The uptick in public-service interest and activism is similar to the early 1960s – with a twist, says Doug McAdam, a sociology professor at Stanford who has studied both the Freedom Summer of 1964, when college students traveled to Mississippi to register African-American voters, and the first years of Teach for America. Then, times were prosperous. Knowing that job opportunities were quite good, baby boomers could pursue public service without worrying about compromising their long-term career goals, he says. That’s not the case today, he adds.
There’s another connection with the 1960s. It’s the baby boomers who joined federal service in the ’60s who are now leaving vacancies for new job-seekers, according to Tim McManus, vice president of education and outreach for the Partnership for Public Service.

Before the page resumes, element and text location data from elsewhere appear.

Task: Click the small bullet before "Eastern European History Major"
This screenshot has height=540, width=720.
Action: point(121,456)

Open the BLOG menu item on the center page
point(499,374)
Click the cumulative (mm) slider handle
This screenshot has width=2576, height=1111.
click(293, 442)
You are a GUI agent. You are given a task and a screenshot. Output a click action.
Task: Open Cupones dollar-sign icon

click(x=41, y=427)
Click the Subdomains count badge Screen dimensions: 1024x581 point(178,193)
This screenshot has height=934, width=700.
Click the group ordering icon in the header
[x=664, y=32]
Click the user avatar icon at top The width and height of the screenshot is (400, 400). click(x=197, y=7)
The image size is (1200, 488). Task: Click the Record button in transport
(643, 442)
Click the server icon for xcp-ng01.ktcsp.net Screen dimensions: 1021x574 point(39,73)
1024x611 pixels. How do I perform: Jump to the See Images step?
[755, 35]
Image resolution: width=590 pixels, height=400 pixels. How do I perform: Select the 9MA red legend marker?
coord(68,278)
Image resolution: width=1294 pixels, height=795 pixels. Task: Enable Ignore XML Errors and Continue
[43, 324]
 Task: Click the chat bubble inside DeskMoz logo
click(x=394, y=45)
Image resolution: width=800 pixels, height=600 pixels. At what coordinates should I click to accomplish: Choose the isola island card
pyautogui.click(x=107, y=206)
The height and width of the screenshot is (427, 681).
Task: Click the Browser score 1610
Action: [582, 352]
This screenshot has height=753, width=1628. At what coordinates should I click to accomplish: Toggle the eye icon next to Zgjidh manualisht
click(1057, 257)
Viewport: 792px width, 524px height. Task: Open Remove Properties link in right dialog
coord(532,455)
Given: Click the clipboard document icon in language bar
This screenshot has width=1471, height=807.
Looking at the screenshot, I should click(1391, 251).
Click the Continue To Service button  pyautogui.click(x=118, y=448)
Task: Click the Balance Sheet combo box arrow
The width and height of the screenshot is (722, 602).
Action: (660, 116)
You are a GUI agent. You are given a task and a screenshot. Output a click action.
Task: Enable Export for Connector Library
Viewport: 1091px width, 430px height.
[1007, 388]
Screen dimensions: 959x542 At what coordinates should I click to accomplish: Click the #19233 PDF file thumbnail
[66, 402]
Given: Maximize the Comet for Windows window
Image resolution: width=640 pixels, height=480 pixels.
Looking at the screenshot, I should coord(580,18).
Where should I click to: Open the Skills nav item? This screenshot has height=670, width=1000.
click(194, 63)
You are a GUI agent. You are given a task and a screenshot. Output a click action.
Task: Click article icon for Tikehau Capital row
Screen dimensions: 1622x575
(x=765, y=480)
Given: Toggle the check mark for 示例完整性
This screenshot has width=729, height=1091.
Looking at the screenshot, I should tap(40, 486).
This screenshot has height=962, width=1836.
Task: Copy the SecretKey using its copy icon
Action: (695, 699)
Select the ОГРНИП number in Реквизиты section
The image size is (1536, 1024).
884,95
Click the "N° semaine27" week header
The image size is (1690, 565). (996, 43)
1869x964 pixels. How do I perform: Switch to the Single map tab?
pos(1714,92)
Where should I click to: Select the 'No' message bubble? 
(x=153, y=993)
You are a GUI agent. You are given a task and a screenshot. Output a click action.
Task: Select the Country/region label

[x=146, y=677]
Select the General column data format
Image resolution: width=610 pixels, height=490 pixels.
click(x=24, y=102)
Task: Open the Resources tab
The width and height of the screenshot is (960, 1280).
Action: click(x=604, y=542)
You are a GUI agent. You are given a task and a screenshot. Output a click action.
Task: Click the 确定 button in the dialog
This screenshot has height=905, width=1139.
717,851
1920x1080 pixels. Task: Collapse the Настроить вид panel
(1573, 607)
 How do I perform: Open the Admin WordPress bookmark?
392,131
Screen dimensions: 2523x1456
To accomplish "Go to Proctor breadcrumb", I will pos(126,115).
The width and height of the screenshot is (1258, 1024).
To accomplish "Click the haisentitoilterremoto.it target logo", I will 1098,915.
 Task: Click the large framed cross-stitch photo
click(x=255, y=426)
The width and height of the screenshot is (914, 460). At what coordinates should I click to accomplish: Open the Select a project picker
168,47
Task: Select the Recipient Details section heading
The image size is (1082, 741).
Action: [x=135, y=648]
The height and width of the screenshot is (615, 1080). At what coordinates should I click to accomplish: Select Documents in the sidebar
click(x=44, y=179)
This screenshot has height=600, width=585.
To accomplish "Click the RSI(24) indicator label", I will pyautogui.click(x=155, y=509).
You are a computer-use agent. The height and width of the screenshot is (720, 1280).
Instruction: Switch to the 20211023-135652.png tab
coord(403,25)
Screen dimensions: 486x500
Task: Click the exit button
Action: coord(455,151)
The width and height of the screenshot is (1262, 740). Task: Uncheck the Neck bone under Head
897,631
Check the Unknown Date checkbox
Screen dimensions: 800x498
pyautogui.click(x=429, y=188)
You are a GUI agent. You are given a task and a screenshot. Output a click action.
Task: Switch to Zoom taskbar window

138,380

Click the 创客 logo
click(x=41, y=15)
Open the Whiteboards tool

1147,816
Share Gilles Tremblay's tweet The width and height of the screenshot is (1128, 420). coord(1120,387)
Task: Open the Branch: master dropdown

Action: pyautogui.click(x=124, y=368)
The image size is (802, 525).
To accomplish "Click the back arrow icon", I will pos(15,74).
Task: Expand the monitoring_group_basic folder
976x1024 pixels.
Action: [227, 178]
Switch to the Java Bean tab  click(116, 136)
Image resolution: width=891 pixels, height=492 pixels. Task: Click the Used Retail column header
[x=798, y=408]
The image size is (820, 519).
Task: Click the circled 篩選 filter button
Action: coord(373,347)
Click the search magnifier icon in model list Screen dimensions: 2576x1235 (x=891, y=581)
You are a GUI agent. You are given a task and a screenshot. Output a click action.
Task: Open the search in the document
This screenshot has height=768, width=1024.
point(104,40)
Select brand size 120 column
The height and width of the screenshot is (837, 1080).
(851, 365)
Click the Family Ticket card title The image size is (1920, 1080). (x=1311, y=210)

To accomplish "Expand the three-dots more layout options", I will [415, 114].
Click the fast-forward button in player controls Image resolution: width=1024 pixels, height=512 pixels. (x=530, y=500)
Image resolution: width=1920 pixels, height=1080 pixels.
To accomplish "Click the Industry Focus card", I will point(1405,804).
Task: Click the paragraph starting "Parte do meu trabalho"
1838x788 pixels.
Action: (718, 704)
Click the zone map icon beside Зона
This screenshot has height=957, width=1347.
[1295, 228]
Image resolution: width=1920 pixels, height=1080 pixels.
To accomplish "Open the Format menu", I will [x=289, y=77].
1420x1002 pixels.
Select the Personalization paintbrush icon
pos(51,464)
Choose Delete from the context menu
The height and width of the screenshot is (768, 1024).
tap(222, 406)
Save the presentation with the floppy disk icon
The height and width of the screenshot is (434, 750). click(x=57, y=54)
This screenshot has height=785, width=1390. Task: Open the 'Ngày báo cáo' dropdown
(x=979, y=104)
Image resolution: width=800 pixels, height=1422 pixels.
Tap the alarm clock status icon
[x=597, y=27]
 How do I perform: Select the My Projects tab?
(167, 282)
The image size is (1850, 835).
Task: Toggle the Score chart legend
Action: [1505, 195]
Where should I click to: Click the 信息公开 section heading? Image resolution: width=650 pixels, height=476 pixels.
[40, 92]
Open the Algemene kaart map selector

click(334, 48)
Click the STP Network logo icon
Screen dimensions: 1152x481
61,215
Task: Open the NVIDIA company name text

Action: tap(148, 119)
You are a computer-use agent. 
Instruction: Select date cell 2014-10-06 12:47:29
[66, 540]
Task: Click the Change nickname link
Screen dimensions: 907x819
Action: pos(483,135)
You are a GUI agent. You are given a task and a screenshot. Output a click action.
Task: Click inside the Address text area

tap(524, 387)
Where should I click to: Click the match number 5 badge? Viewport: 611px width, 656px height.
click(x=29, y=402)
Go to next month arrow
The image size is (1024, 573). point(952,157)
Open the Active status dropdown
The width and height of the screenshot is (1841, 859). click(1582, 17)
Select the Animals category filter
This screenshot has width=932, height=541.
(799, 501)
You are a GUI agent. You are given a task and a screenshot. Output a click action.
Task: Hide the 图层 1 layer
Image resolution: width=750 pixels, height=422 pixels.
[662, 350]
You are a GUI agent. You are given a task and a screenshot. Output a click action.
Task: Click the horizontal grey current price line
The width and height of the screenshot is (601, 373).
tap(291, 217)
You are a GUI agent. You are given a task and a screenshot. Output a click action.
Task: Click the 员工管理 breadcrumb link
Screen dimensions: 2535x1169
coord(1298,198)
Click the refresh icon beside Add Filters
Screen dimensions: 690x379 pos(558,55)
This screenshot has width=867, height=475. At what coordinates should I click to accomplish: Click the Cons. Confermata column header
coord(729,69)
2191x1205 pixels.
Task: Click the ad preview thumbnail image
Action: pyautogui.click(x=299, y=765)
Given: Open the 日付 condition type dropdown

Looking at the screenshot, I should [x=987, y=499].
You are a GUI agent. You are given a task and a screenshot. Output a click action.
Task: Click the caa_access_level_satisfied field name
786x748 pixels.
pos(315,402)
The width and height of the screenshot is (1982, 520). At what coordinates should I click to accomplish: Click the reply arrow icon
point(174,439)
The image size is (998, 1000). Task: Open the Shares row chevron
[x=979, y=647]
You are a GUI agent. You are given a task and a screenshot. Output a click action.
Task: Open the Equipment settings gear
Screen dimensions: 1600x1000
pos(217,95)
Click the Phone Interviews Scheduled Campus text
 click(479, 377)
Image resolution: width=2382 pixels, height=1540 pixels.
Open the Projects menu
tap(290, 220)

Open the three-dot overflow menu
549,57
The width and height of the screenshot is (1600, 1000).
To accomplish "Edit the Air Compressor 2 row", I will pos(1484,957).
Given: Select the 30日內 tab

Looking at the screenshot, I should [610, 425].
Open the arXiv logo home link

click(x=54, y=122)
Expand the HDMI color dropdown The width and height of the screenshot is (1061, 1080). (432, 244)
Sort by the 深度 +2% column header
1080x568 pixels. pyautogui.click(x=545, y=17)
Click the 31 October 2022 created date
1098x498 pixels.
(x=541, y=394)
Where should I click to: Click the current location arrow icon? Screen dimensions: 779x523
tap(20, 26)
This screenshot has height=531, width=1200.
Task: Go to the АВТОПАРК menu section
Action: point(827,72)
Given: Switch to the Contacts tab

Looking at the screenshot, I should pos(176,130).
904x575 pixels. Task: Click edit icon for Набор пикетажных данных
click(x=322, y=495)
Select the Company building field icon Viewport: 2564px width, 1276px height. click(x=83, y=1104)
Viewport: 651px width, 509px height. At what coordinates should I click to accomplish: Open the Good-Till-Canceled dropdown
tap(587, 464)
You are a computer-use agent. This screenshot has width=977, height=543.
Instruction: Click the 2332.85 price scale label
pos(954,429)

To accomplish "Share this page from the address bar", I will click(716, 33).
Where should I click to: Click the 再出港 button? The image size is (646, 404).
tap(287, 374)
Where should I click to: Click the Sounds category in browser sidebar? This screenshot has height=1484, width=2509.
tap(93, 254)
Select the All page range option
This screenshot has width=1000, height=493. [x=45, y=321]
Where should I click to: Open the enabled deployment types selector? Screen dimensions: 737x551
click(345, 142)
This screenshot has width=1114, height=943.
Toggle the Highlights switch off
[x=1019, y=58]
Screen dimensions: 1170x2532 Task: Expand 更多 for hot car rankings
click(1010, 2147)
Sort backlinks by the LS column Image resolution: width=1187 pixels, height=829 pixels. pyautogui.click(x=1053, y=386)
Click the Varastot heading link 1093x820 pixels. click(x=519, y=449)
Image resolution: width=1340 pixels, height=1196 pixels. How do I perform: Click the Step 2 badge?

Roughly one-third of federal employees – 600,000 – are eligible for retirement in the next four years, he says. “This is again a once-in-a-generation opportunity.”
An increasing number of young people are interested in working for the government – and slightly more actually are – according to annual surveys by the National Association of Colleges and Employers. (See chart.)
That trend may reverse once the economy recovers, says Mr. McAdam. “If people see great opportunities in the private sector, some people are going to seize those opportunities even if they have values in line with service.”
Switching from the private to the public sector involves sacrifice. Mr. Seale is trading what would have been bonuses and a comfortable New York social life for a $900-a-month stipend in Colombia. “[It] isn’t incredible, but it isn’t poverty by any means,” he says.
Mr. Carroll estimates that he’s giving up $20,000 to $30,000 in annual salary by choosing teaching over consulting now. But he still says that now is the right time to teach.
Waiting to teach after a few years as a consultant and getting an MBA would be “a bit silly,” he says, based on how much pay he would then be giving up. “The opportunity cost [of teaching] will really be a lot greater later in my life.”
Gubbala, by contrast, is looking forward to the Peace Corps largely because of what he’ll be able to give up. He wants to write letters home, not e-mails, and hopes he won’t be able to see Facebook.
“I’m kind of looking forward to getting away from all of this,” he says at a coffee shop just down the street from his old firm. One more perk: “not having a cellphone, hopefully.”